Last night, Scott and I watched Argo for the first time, and it was a great movie.  It was so highly awarded, we knew it would be, but it feels ironic in light of the movie we watched tonight…rarely has a film gripped me as tonight.

Zero Dark Thirty recounts some of the most significant events, still raw, in my yet short lifetime.  Our country was forever changed by 9/11, and the events spanning from this act of terrorism to the ending of Osama bin Laden, are perhaps some of the most significant in our nation’s, dare I say, world’s history. 

We were hesitant to watch Dark Thirty because of the outcry from many of the nation’s military that it is too soon – as in Argo, CIA agent Tony Mendez, was awarded the Intelligence Medal of Merit, but as the mission was classified, had to return it and never tell anyone.  Mendez heroism was secret for 17 years (1980-1997) before it was declassified and then President Clinton returned his medal.  These 17 years, plus the additional 15 (1997-2012) before the release of the movie gave time to redirect the offended parties’ attention and keep private both the way of operations in our nation’s intelligence as well as participating parties.  Thirty years’ time seems ample space.

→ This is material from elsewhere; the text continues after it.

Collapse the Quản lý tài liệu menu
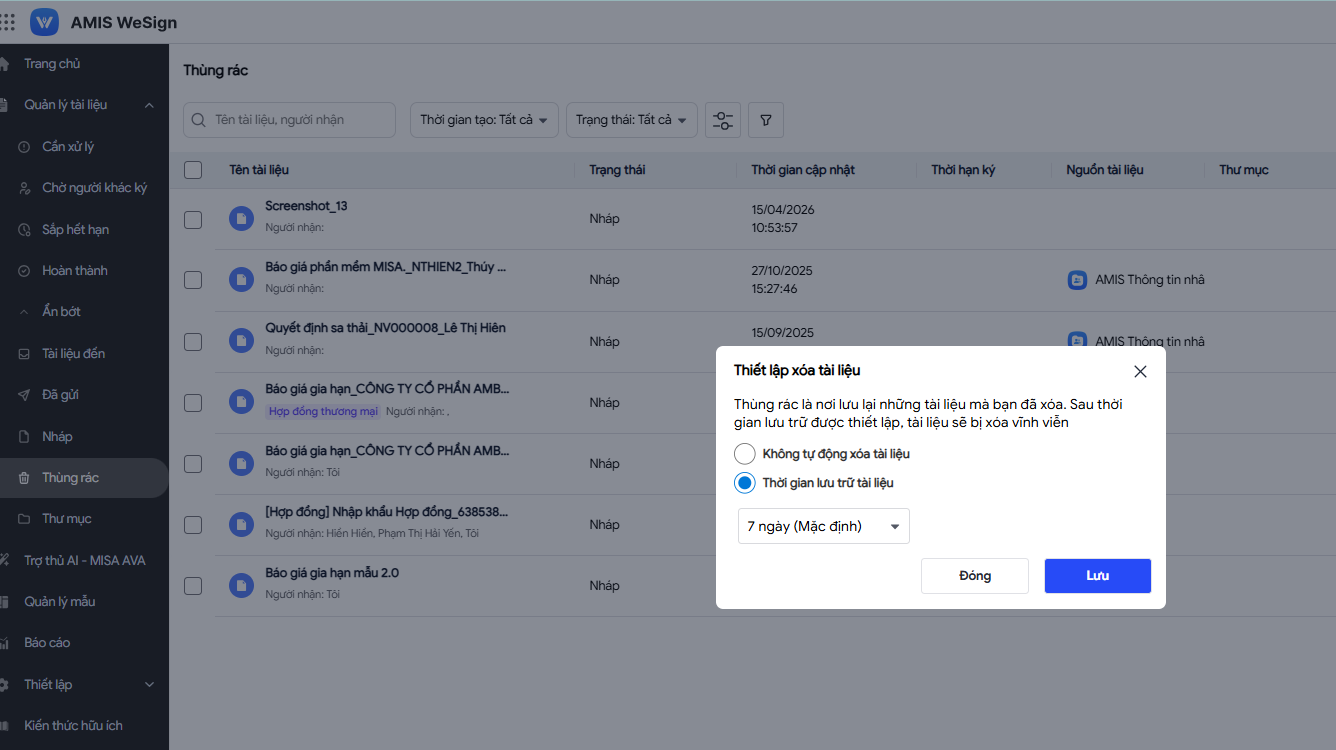Viewport: 1336px width, 750px height. pyautogui.click(x=149, y=105)
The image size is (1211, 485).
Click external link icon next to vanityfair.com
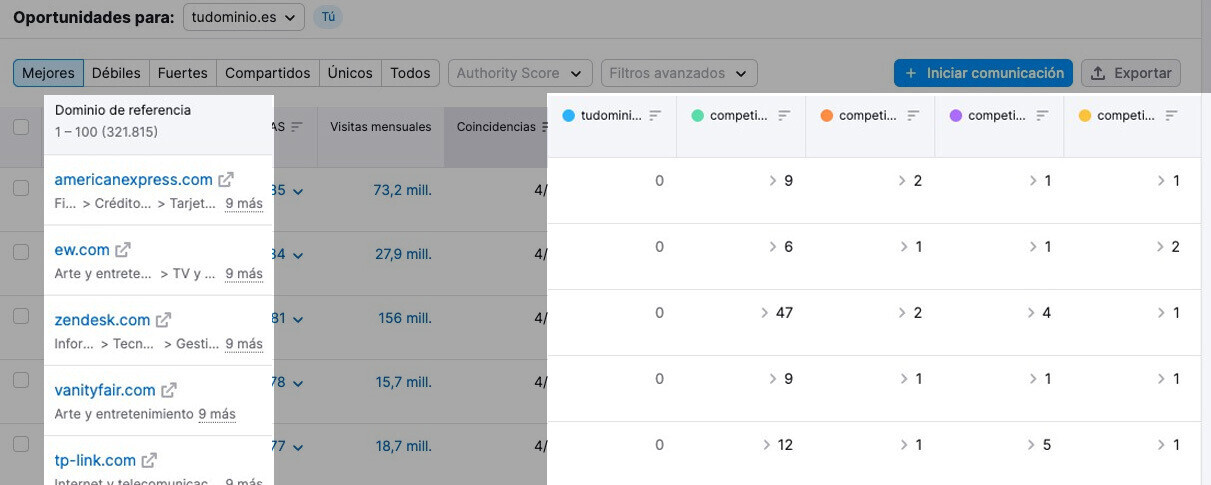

But Zero Dark Thirty is not even two years away from the pinnacle incident;

the parties are still offended;

the participants are still alive (many of them) – and we have already been released enough information about their identities to put a target on every one of their backs.  We were hesitant to watch this movie for fear that it propagated the idea that we should know every detail of military and intelligence activity at the same rate we become informed of who won American Idol.  We value the lives of our military and intelligence and we desire to protect their identities – those who have fought to protect our lives and freedom – and we want to protect their methods from those who would use that information to harm them or our homeland. 

But still, we watched the movie.  And while the idea of sharing such information (names, locations, methodology) post-haste and then putting in on the big-screen for the world to view the offended party’s demise is, we believe, counterproductive to protecting our military and unfortunately, fuel for the fire of hatred of those who already hate us – this movie, this movie was………….perhaps….what our generation needs…what we need to see…what must be understood…

Zero Dark Thirty carefully retells the story, and they are gentle to both sides.  I find no propaganda or agenda – just reality of war, reality of the fruit of hatred, and relevant reality that must be understood by a generation who is largely detached from such realities, who rarely feels its effects, who can hardly understand the complex and grim interworking of terrorism and war.